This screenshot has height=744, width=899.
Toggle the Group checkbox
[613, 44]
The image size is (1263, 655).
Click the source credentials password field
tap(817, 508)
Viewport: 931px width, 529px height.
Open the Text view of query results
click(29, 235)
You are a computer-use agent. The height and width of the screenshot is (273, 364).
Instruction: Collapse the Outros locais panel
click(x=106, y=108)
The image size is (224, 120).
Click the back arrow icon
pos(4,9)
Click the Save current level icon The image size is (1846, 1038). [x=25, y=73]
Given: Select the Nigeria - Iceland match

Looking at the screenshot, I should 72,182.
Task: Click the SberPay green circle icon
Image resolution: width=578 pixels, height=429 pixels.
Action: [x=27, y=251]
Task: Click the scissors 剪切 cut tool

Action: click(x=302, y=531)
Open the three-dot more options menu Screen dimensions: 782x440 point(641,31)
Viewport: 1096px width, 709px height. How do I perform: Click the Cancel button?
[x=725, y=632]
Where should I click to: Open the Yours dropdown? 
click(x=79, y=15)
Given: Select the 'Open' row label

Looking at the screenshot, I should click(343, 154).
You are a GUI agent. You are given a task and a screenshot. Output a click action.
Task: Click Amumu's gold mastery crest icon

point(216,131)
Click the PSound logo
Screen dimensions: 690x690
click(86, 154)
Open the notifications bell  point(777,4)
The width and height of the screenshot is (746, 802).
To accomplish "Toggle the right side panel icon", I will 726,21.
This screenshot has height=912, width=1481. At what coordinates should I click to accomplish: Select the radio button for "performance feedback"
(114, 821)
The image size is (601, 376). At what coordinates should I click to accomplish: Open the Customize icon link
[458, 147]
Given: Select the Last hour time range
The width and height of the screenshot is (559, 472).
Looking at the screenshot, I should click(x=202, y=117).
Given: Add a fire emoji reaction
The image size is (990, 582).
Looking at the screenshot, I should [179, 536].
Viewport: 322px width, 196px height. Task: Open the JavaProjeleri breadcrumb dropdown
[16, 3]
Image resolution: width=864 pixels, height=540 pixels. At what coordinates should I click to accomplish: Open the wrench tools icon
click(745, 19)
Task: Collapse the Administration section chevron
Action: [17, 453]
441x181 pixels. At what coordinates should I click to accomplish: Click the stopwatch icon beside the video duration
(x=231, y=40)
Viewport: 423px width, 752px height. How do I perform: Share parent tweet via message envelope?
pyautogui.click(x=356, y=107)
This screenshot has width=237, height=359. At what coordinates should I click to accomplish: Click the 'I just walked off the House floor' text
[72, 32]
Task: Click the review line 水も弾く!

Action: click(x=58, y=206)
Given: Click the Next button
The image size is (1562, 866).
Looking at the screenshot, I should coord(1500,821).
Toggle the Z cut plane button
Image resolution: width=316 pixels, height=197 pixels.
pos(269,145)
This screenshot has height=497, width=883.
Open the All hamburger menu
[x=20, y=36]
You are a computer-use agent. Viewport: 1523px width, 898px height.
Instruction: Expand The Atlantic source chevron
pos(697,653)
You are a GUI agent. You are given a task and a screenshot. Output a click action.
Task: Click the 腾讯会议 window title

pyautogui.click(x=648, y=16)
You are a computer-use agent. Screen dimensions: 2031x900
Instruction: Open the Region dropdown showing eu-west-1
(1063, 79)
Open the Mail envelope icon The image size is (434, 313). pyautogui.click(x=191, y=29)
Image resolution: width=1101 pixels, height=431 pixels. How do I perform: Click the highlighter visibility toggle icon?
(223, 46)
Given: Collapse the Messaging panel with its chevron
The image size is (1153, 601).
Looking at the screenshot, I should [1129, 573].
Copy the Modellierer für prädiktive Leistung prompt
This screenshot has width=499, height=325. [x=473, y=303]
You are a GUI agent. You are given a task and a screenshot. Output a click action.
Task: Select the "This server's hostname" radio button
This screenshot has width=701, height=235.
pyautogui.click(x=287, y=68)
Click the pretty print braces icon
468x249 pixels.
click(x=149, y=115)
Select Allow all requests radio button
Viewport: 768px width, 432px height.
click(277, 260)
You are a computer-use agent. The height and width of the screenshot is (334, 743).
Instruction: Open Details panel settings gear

###

## Exercise brief:
Reproduce every one of the lines above word for word, with no changes.

## Result below:
This screenshot has height=744, width=899.
Toggle the Group checkbox
[613, 44]
The image size is (1263, 655).
Click the source credentials password field
tap(817, 508)
Viewport: 931px width, 529px height.
Open the Text view of query results
click(29, 235)
You are a computer-use agent. The height and width of the screenshot is (273, 364).
Instruction: Collapse the Outros locais panel
click(x=106, y=108)
The image size is (224, 120).
Click the back arrow icon
pos(4,9)
Click the Save current level icon The image size is (1846, 1038). [x=25, y=73]
Given: Select the Nigeria - Iceland match

Looking at the screenshot, I should 72,182.
Task: Click the SberPay green circle icon
Image resolution: width=578 pixels, height=429 pixels.
Action: [x=27, y=251]
Task: Click the scissors 剪切 cut tool

Action: click(x=302, y=531)
Open the three-dot more options menu Screen dimensions: 782x440 point(641,31)
Viewport: 1096px width, 709px height. How do I perform: Click the Cancel button?
[x=725, y=632]
Where should I click to: Open the Yours dropdown? 
click(x=79, y=15)
Given: Select the 'Open' row label

Looking at the screenshot, I should click(343, 154).
You are a GUI agent. You are given a task and a screenshot. Output a click action.
Task: Click Amumu's gold mastery crest icon

point(216,131)
Click the PSound logo
Screen dimensions: 690x690
click(86, 154)
Open the notifications bell  point(777,4)
The width and height of the screenshot is (746, 802).
To accomplish "Toggle the right side panel icon", I will 726,21.
This screenshot has height=912, width=1481. At what coordinates should I click to accomplish: Select the radio button for "performance feedback"
(114, 821)
The image size is (601, 376). At what coordinates should I click to accomplish: Open the Customize icon link
[458, 147]
Given: Select the Last hour time range
The width and height of the screenshot is (559, 472).
Looking at the screenshot, I should click(x=202, y=117).
Given: Add a fire emoji reaction
The image size is (990, 582).
Looking at the screenshot, I should [179, 536].
Viewport: 322px width, 196px height. Task: Open the JavaProjeleri breadcrumb dropdown
[16, 3]
Image resolution: width=864 pixels, height=540 pixels. At what coordinates should I click to accomplish: Open the wrench tools icon
click(745, 19)
Task: Collapse the Administration section chevron
Action: [17, 453]
441x181 pixels. At what coordinates should I click to accomplish: Click the stopwatch icon beside the video duration
(x=231, y=40)
Viewport: 423px width, 752px height. How do I perform: Share parent tweet via message envelope?
pyautogui.click(x=356, y=107)
This screenshot has width=237, height=359. At what coordinates should I click to accomplish: Click the 'I just walked off the House floor' text
[72, 32]
Task: Click the review line 水も弾く!

Action: click(x=58, y=206)
Given: Click the Next button
The image size is (1562, 866).
Looking at the screenshot, I should coord(1500,821).
Toggle the Z cut plane button
Image resolution: width=316 pixels, height=197 pixels.
pos(269,145)
This screenshot has height=497, width=883.
Open the All hamburger menu
[x=20, y=36]
You are a computer-use agent. Viewport: 1523px width, 898px height.
Instruction: Expand The Atlantic source chevron
pos(697,653)
You are a GUI agent. You are given a task and a screenshot. Output a click action.
Task: Click the 腾讯会议 window title

pyautogui.click(x=648, y=16)
You are a computer-use agent. Screen dimensions: 2031x900
Instruction: Open the Region dropdown showing eu-west-1
(1063, 79)
Open the Mail envelope icon The image size is (434, 313). pyautogui.click(x=191, y=29)
Image resolution: width=1101 pixels, height=431 pixels. How do I perform: Click the highlighter visibility toggle icon?
(223, 46)
Given: Collapse the Messaging panel with its chevron
The image size is (1153, 601).
Looking at the screenshot, I should [1129, 573].
Copy the Modellierer für prädiktive Leistung prompt
This screenshot has width=499, height=325. [x=473, y=303]
You are a GUI agent. You are given a task and a screenshot. Output a click action.
Task: Select the "This server's hostname" radio button
This screenshot has width=701, height=235.
pyautogui.click(x=287, y=68)
Click the pretty print braces icon
468x249 pixels.
click(x=149, y=115)
Select Allow all requests radio button
Viewport: 768px width, 432px height.
click(277, 260)
You are a computer-use agent. The height and width of the screenshot is (334, 743).
Instruction: Open Details panel settings gear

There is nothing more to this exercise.